I dem non solo perdono Trieste e Pordenone, ma consegnano al centrodestra Cordenons e perdono pure le fusioni comunali. La presidnete paga una guida del partito troppo autoritaria?

TRIESTE - Molto di più di una battuta di arresto. Molto oltre una semplice sconfitta. Quella subita dal Pds (Partito di Serracchiani) in Friuli Venezia Giulia è una vera Waterloo. Oltre un mese fa dedicai una lunga disamina sullo strapotere della 'zarina' dentro il partito e in Regione e dell’uso improprio (uitilizzo un eufemismo) che lei fa del medesimo. E scrissi che se il Pd avesse perduto Pordenone e Trieste, per la ‘padrona’ dei dem sarebbero stati guai grossi. Bene, il Pd non ha soltanto preso due sonori ceffoni a Trieste e Pordenone, ma ha consegnato al centrodestra anche Cordenons e ha perso pure le fusioni comunali. Si può consolare soltanto con la vittoria di San Vito al Tagliamento, il cui sindaco – va precisato – non è un renziano.

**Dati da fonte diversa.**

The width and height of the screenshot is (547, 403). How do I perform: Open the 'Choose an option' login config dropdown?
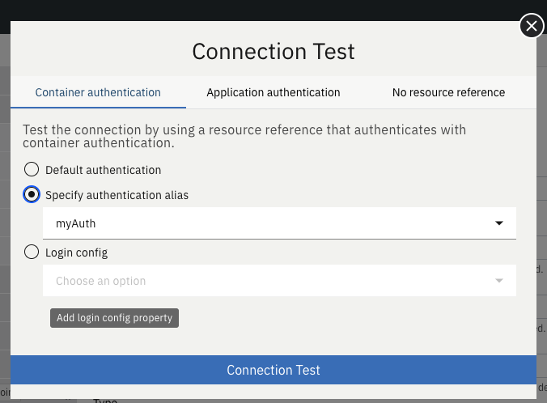(x=267, y=281)
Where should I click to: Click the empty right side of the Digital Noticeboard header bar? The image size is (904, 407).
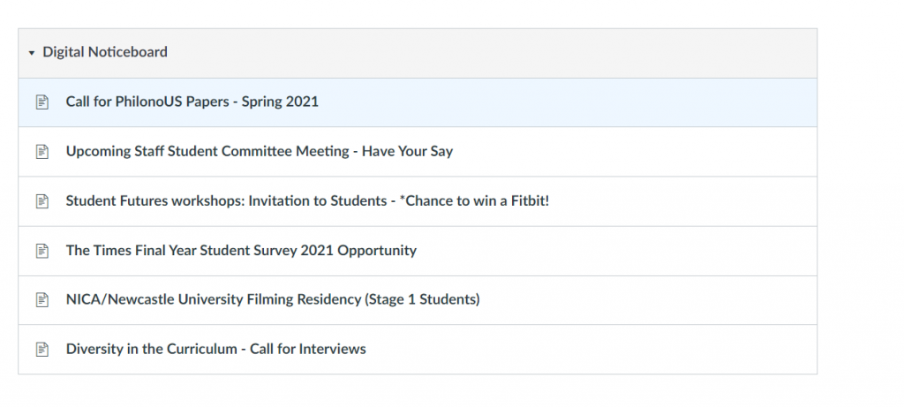coord(574,53)
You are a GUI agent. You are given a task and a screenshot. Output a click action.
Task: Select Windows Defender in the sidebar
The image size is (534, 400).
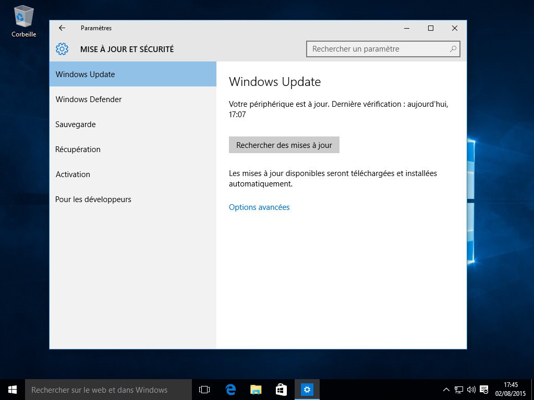click(x=89, y=99)
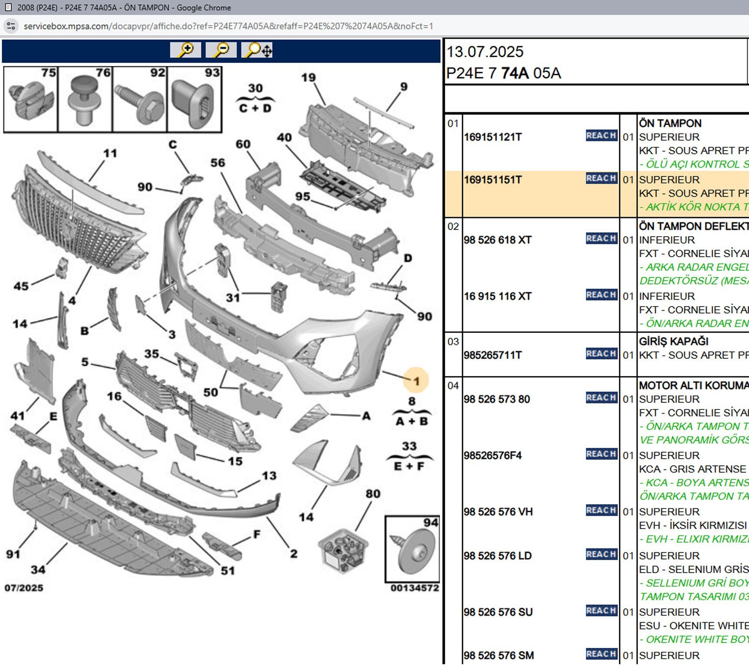Click REACH badge for part 169151121T
The width and height of the screenshot is (749, 667).
pos(601,135)
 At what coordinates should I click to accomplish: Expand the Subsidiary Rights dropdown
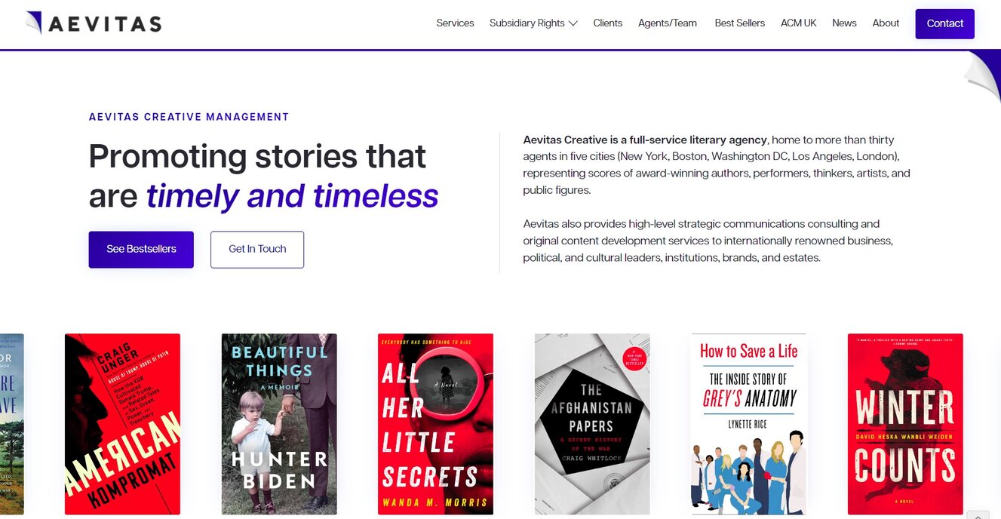point(533,23)
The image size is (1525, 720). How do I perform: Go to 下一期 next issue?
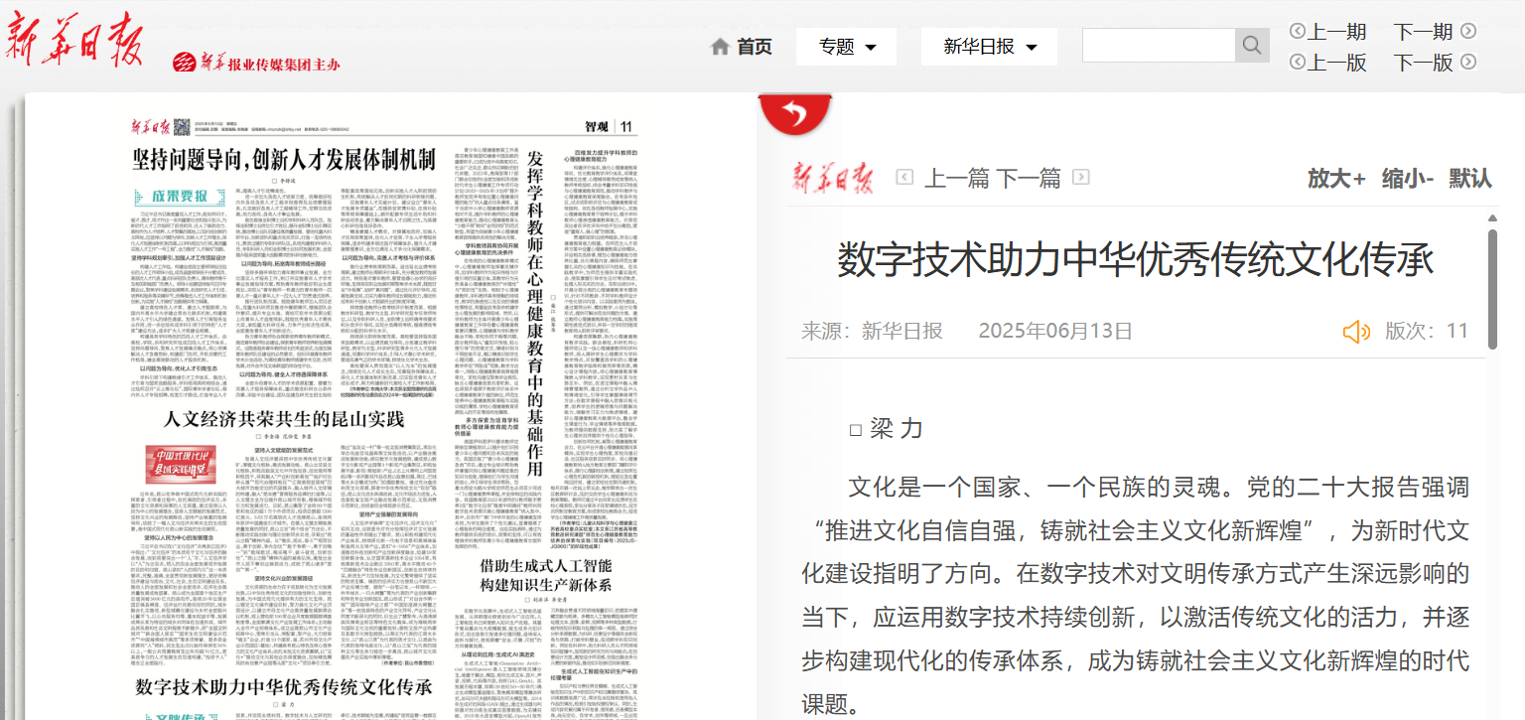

Serracchiani e il partito «a sua immagine e somiglianza»
Bilancio catastrofico, dunque. Serracchiani raccoglie quello che ha seminato sia da governatrice, sia da vice segretaria nazionale del Pd. Ma è riuscita a fare anche di peggio perché non ha avuto la benché minima sensazione che il suo consenso si stava sgretolando giorno dopo giorno, ebbra com’era soltanto di specchiarsi nei tributi sussiegosi  che la stampa amica le tributava quotidianamente.
La definii, un mese, la governatrice ‘posso voglio comando’. Tre parole che di certo non bastano a spiegare i gravissimi errori di una governatrice che all’autorevolezza preferisce l’autoritarismo in giunta come nel partito e che al confronto dialettico antepone l’arroganza e il decisionismo spinto. Chi non è con lei viene sistematicamente messo ai margini. Si è creata così un partito a sua immagine e somiglianza, fatto di cortigiani e ‘yes man’ e poco le importa se il suo Pd perde in Fvg dalle 700 alle 800 tessere l’anno. Un’emorragia devastante che avrebbe dovuto allarmare lei e il suo ‘cerchio magico’. Un partito che funzioni sarebbe corso ai ripari, avrebbe convocato più e più volte la segreteria regionale per capire cosa stesse accadendo, per cercare di invertire la rotta. Per ascoltare, soprattutto, quei tanti giovani rimasti delusi dall’andazzo autoritario e dispotico di un partito non liquido ma in liquefazione.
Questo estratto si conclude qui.